[WHAT TO PRODUCE] Please extract, word for word, the part of the positive-class balance documentation that opens with the words containing "train_data <- mimic_preprocessed" and closes with "as the outcome.".

[PAGE EXCERPT]
Skip to contents

This function evaluates Balance for the Positive Class, a fairness criterion that checks whether the model assigns similar predicted probabilities across groups among individuals whose true outcome is positive (i.e., \(Y = 1\)).

Usage

eval_pos_class_bal(
  data,
  outcome,
  group,
  probs,
  confint = TRUE,
  alpha = 0.05,
  bootstraps = 2500,
  digits = 2,
  message = TRUE
)

Arguments

data

Data frame containing the outcome, predicted outcome, and sensitive attribute

outcome

Name of the outcome variable

group

Name of the sensitive attribute

probs

Predicted probabilities

confint

Logical indicating whether to calculate confidence intervals

alpha

The 1 - significance level for the confidence interval, default is 0.05

bootstraps

Number of bootstraps to use for confidence intervals

digits

Number of digits to round the results to, default is 2

message

Whether to print the results, default is TRUE

Value

A list containing the following elements:

  • Average predicted probability for Group 1

  • Average predicted probability for Group 2

  • Difference in average predicted probability

  • Ratio in average predicted probability If confidence intervals are computed (confint = TRUE):

  • A vector of length 2 containing the lower and upper bounds of the 95% confidence interval for the difference in average predicted probability

  • A vector of length 2 containing the lower and upper bounds of the 95% confidence interval for the ratio in average predicted probability

Examples

# \donttest{
library(fairmetrics)
library(dplyr)
library(magrittr)
library(randomForest)
data("mimic_preprocessed")
set.seed(123)
train_data <- mimic_preprocessed %>%
  dplyr::filter(dplyr::row_number() <= 700)
# Fit a random forest model
rf_model <- randomForest::randomForest(factor(day_28_flg) ~ ., data = train_data, ntree = 1000)
# Test the model on the remaining data
test_data <- mimic_preprocessed %>%
  dplyr::mutate(gender = ifelse(gender_num == 1, "Male", "Female")) %>%
  dplyr::filter(dplyr::row_number() > 700)

test_data$pred <- predict(rf_model, newdata = test_data, type = "prob")[, 2]

# Fairness evaluation
# We will use sex as the sensitive attribute and day_28_flg as the outcome.

# Evaluate Balance for Positive Class
eval_pos_class_bal(
  data = test_data,
  outcome = "day_28_flg",
  group = "gender",
  probs = "pred"
)
#> There is evidence that the model does not satisfy
#>             balance for positive class.
#>                 Metric GroupFemale GroupMale Difference  95% Diff CI Ratio
#> 1 Avg. Predicted Prob.        0.46      0.37       0.09 [0.04, 0.14]  1.24
#>   95% Ratio CI
#> 1 [1.09, 1.42]
# }

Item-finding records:
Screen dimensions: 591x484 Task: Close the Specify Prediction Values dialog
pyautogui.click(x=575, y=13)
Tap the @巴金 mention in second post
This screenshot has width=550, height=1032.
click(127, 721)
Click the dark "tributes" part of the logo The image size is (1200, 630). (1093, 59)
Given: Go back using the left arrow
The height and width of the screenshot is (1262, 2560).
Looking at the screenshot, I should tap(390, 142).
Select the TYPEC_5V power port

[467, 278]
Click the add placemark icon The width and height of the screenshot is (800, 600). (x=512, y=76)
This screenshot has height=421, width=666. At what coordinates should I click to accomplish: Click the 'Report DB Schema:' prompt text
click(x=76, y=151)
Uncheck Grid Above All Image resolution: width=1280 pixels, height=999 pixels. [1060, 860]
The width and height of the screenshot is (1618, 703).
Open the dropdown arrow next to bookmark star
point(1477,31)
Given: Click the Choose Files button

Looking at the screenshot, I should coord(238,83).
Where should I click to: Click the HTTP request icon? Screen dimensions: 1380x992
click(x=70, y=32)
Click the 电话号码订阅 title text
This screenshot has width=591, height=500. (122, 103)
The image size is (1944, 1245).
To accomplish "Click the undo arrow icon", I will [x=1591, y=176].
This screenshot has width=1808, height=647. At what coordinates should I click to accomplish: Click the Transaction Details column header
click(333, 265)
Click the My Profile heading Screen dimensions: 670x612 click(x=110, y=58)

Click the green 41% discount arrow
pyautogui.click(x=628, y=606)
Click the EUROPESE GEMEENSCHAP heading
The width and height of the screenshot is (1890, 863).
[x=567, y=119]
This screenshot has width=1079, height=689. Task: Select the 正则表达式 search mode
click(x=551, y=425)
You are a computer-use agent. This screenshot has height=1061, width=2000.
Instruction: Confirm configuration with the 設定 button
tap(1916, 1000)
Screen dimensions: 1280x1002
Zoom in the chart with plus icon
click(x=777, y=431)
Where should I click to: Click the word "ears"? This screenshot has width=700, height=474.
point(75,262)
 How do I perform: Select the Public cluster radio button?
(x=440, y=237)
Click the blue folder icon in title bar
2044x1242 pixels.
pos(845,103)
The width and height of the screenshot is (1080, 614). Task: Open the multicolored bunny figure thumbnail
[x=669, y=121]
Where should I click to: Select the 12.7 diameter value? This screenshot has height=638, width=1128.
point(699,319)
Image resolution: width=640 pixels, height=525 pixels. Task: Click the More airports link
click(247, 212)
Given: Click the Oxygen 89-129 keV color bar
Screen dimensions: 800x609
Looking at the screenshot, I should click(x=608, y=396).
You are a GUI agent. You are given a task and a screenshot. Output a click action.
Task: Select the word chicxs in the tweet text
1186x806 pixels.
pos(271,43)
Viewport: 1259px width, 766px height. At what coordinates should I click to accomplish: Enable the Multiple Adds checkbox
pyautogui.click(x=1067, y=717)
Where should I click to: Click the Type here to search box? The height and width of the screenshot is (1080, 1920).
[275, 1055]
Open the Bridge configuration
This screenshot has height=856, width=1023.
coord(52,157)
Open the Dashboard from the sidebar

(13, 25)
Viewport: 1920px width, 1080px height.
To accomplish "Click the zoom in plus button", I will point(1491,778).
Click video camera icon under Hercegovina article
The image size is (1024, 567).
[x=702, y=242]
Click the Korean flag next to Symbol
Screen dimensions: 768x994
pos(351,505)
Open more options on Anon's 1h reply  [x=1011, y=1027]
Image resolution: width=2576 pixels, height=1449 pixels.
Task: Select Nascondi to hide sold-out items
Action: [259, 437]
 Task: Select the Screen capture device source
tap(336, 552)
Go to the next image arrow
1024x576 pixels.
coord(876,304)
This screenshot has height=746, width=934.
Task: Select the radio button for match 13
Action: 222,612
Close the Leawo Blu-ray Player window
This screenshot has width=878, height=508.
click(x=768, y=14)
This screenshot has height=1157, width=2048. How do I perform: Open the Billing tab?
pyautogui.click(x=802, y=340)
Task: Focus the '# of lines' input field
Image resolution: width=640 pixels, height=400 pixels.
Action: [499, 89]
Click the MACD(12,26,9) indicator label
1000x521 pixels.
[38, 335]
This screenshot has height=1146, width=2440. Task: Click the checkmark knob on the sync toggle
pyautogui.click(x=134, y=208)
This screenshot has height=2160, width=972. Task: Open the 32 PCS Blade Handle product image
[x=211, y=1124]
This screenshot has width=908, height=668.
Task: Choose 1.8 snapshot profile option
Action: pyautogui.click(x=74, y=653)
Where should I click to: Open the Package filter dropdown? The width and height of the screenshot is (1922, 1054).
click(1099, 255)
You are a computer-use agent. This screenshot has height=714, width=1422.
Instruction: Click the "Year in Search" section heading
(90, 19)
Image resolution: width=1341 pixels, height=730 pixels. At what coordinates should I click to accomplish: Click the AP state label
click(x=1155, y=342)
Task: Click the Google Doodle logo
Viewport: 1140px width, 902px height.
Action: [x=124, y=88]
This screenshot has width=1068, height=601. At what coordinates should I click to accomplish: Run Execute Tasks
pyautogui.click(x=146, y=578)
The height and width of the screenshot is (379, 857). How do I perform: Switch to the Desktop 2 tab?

[THE OUTPUT]
train_data <- mimic_preprocessed %>%
  dplyr::filter(dplyr::row_number() <= 700)
# Fit a random forest model
rf_model <- randomForest::randomForest(factor(day_28_flg) ~ ., data = train_data, ntree = 1000)
# Test the model on the remaining data
test_data <- mimic_preprocessed %>%
  dplyr::mutate(gender = ifelse(gender_num == 1, "Male", "Female")) %>%
  dplyr::filter(dplyr::row_number() > 700)

test_data$pred <- predict(rf_model, newdata = test_data, type = "prob")[, 2]

# Fairness evaluation
# We will use sex as the sensitive attribute and day_28_flg as the outcome.